The w:name attribute. Cross-references key off the name, not the id.

start_element _Element

The <w:bookmarkStart> lxml element.

end_element _Element

The <w:bookmarkEnd> lxml element.

add_bookmark

add_bookmark(
    target: BookmarkTarget,
    name: str,
    *,
    id_registry: BookmarkIdRegistry | None = None,
) -> BookmarkRef

Anchor a bookmark to a run, paragraph, or run range.

Writes a paired <w:bookmarkStart> / <w:bookmarkEnd> bracketing the target. The bookmark id is minted from id_registry (or a fresh one if not supplied). The name is validated against Word's bookmark name rules: it must start with a letter or underscore, contain only letters, digits, and underscores, and be at most 40 characters long.

Parameters:

Name Type Description Default
target BookmarkTarget

Where the bookmark anchors. Same shapes as :func:docx_plus.comments.add_comment — a single Run, a Paragraph (must have at least one run), or a (start_run, end_run) tuple.

required
name str

Bookmark name. Must match [A-Za-z_][A-Za-z0-9_]{0,39}. Names violating Word's rules silently break cross-references, so this is enforced.

required
id_registry BookmarkIdRegistry | None

Pre-existing registry to share across an editing session.

None

Returns:

Name Type Description
A BookmarkRef

class:BookmarkRef capturing the assigned id and the body

BookmarkRef

elements.

Raises:

Type Description
ValueError

For invalid names, empty paragraph targets, or unsupported target shapes.

Example

from docx import Document from docx_plus.bookmarks import add_bookmark doc = Document() p = doc.add_paragraph("Section 1 intro") ref = add_bookmark(p, "section_1_intro")

Source code in docx_plus/bookmarks/anchor.py
def add_bookmark(
    target: BookmarkTarget,
    name: str,
    *,
    id_registry: BookmarkIdRegistry | None = None,
) -> BookmarkRef:
    """Anchor a bookmark to a run, paragraph, or run range.

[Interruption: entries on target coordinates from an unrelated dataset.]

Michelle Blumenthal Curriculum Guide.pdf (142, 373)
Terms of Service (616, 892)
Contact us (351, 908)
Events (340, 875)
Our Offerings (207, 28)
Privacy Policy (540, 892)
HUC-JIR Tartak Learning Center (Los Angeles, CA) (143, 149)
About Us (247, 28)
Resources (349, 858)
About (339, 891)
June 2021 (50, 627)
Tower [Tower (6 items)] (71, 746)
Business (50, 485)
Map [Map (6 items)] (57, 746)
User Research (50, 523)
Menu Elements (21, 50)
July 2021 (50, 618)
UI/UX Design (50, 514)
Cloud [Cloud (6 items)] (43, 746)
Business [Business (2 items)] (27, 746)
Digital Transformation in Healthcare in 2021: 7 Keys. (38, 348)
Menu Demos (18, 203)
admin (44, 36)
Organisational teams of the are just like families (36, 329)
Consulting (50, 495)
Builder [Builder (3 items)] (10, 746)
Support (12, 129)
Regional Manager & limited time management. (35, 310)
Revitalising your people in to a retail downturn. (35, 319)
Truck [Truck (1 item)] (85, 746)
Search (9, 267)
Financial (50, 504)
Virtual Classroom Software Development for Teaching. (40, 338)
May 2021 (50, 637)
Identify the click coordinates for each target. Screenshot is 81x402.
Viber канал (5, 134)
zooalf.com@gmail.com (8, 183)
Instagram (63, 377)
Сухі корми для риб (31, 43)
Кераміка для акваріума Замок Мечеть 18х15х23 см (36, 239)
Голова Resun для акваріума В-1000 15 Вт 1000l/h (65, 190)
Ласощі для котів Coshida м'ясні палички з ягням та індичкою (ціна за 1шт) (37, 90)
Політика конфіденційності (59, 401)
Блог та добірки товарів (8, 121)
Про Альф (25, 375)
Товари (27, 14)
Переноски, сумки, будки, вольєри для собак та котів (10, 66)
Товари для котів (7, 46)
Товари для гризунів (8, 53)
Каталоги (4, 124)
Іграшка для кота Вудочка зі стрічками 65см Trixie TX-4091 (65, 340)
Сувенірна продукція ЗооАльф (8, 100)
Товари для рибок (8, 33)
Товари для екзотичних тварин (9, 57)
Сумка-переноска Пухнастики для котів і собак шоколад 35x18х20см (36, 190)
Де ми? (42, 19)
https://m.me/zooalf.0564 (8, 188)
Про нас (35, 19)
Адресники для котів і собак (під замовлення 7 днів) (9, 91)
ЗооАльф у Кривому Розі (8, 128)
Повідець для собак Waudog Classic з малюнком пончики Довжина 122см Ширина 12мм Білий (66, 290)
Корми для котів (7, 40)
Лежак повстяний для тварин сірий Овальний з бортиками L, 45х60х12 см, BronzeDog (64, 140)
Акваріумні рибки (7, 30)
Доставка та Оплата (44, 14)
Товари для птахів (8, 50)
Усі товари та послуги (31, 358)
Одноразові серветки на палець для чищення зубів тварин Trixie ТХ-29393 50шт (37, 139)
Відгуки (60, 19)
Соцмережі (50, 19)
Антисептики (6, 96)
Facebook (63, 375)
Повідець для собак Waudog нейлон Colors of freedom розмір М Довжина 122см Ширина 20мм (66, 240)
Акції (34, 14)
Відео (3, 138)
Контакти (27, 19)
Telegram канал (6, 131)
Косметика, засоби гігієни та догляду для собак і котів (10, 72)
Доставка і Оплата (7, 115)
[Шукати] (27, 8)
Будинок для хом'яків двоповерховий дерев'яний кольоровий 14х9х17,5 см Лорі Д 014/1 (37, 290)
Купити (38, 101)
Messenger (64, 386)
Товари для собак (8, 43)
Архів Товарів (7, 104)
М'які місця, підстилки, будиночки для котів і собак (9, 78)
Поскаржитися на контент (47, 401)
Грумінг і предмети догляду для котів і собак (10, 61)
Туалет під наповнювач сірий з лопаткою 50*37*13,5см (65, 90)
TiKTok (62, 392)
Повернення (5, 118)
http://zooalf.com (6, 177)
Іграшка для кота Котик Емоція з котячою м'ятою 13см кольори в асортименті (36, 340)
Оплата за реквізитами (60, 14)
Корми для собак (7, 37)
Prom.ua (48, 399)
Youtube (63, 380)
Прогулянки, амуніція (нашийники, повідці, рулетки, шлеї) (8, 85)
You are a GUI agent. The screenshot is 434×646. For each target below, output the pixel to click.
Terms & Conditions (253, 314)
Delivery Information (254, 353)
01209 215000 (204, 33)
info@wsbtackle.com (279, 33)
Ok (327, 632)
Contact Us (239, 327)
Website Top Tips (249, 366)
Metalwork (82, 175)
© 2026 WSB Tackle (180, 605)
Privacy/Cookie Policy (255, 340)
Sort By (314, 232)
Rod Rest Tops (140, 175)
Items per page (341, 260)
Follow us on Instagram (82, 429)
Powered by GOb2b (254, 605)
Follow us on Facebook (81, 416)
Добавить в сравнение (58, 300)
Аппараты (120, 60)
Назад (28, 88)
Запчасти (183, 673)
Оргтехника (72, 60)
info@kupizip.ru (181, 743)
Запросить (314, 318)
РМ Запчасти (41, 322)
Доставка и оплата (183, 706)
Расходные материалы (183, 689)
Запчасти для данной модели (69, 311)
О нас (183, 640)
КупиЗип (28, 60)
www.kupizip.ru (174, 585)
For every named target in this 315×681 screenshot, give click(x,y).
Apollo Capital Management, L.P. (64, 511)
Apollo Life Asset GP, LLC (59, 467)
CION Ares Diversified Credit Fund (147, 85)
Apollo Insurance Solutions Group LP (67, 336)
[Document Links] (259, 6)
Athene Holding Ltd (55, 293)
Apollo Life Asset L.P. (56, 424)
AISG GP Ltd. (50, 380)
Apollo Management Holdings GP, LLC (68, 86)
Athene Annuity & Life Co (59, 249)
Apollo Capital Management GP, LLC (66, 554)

    Writes a paired ``<w:bookmarkStart>`` / ``<w:bookmarkEnd>``
    bracketing the target. The bookmark id is minted from
    ``id_registry`` (or a fresh one if not supplied). The name is
    validated against Word's bookmark name rules: it must start with a
    letter or underscore, contain only letters, digits, and underscores,
    and be at most 40 characters long.

    Args:
        target: Where the bookmark anchors. Same shapes as
            :func:`docx_plus.comments.add_comment` — a single ``Run``, a
            ``Paragraph`` (must have at least one run), or a
            ``(start_run, end_run)`` tuple.
        name: Bookmark name. Must match
            ``[A-Za-z_][A-Za-z0-9_]{0,39}``. Names violating Word's
            rules silently break cross-references, so this is enforced.
        id_registry: Pre-existing registry to share across an editing
            session.

    Returns:
        A :class:`BookmarkRef` capturing the assigned id and the body
        elements.

    Raises:
        ValueError: For invalid names, empty paragraph targets, or
            unsupported target shapes.

    Example:
        >>> from docx import Document
        >>> from docx_plus.bookmarks import add_bookmark
        >>> doc = Document()
        >>> p = doc.add_paragraph("Section 1 intro")
        >>> ref = add_bookmark(p, "section_1_intro")
    """
    if not _BOOKMARK_NAME_RE.match(name):
        raise ValueError(f"bookmark name {name!r} must match {_BOOKMARK_NAME_RE.pattern}")

    start_anchor, end_anchor, doc = _normalize_target(target)

    if id_registry is None:
        id_registry = BookmarkIdRegistry(doc)
    bookmark_id = id_registry.next()
    bid = str(bookmark_id)

    start = el("w:bookmarkStart", **{"w:id": bid, "w:name": name})
    end = el("w:bookmarkEnd", **{"w:id": bid})

    start_anchor.addprevious(start)
    end_anchor.addnext(end)

    return BookmarkRef(
        bookmark_id=bookmark_id,
        name=name,
        start_element=start,
        end_element=end,
    )

delete_bookmark

delete_bookmark(doc: Document, name: str) -> None

Remove every bookmark with the given name from doc.

Idempotent — removing a missing bookmark is a no-op. Removing by name (not id) matches the cross-reference key, so a stale name referenced by a REF field can be cleared with a single call.

Parameters:

Name Type Description Default
doc Document

A python-docx Document.

required
name str

Bookmark name to remove. Matches case-sensitively.

required
Source code in docx_plus/bookmarks/anchor.py
def delete_bookmark(doc: Document, name: str) -> None:
    """Remove every bookmark with the given name from ``doc``.

    Idempotent — removing a missing bookmark is a no-op. Removing by
    *name* (not id) matches the cross-reference key, so a stale name
    referenced by a ``REF`` field can be cleared with a single call.

    Args:
        doc: A python-docx Document.
        name: Bookmark name to remove. Matches case-sensitively.
    """
    body = doc.element.body
    starts = xpath(body, ".//w:bookmarkStart[@w:name=$name]", name=name)
    ids = {s.get(qn("w:id")) for s in starts}
    for start in starts:
        remove(start)
    if not ids:
        return
    # Match each end by id (bookmarkEnd has no name attribute).
    for end in xpath(body, ".//w:bookmarkEnd"):
        if end.get(qn("w:id")) in ids:
            remove(end)